6 ay önce Soma’daydık hep birlikte. Mülksüzleştirilen insanların, bir lokma ekmek, bir avuç kömür için canlı canlı toprağa gömüldüğüne tanık olduk ülkece.

İki hafta önce Yırca’yı yol eyledik. Mülksüzleştirilen köylülerin emek emek dikip gözbebeği gibi baktıkları zeytin ağaçlarının nasıl yıkıldığına ne yazık ki sadece seyirci kalabildik.

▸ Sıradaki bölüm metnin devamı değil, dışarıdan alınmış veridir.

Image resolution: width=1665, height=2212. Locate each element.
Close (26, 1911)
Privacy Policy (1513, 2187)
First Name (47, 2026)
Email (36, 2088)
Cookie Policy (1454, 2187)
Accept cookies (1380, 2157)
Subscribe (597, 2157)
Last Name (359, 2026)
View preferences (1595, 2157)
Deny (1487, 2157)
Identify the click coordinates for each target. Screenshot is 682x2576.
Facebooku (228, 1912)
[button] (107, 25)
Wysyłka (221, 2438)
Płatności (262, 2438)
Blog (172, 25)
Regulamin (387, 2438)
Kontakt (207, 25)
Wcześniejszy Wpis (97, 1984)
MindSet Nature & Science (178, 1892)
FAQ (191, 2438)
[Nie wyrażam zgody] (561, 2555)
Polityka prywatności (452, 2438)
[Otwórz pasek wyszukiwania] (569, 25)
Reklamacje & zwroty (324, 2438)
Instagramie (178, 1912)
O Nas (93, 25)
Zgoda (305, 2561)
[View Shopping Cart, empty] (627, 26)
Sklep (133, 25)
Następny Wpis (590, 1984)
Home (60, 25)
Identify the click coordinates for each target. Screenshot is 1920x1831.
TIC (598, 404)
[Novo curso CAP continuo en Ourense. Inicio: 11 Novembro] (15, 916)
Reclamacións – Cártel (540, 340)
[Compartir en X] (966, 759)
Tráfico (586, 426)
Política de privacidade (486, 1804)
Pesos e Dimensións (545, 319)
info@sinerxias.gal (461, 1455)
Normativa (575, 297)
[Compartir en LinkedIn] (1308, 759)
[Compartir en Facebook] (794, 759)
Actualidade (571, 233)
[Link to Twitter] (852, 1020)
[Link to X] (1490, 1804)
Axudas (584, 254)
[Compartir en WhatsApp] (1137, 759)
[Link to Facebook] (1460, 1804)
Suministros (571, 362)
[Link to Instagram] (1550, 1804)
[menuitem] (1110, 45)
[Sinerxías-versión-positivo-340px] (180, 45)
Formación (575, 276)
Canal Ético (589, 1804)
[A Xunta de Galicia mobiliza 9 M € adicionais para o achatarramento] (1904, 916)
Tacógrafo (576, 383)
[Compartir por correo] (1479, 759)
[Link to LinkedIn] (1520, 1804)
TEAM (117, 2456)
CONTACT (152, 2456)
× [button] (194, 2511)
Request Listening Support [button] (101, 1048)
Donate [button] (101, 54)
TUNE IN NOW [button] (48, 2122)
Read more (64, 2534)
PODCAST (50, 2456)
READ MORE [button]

Geçen hafta sonu Çal Dağı’nın kızılçam ormanlarında kaybolduk. Bir sermaye grubunun nikel çıkarmak için kamuya ait, insanlığın ortak mülkü olan o güzelim ormanlara nasıl sülfürik asit boca ettiğini gözlemledik.

Yıllardır insanların nasıl yoksullaştırıldığının, mülksüzleştirilerek muhtaç hale getirildiğinin türlü çeşitli örneklerini görüyoruz. Sırf karınlarını doyurmak, bir ilaç alabilmek, bir somun ekmeğe, belki bir kitaba sahip olmak, belki de çocuğunun okul masrafını karşılamak için, köle ticaretine kurban edildiğini gözlemliyoruz.

Mülksüzleştirmenin iktidarını, tüm şiddet ve dehşetiyle yaşıyoruz hep birlikte.

***

Mülksüzleştirme… Eskilerin deyişiyle: İlhak.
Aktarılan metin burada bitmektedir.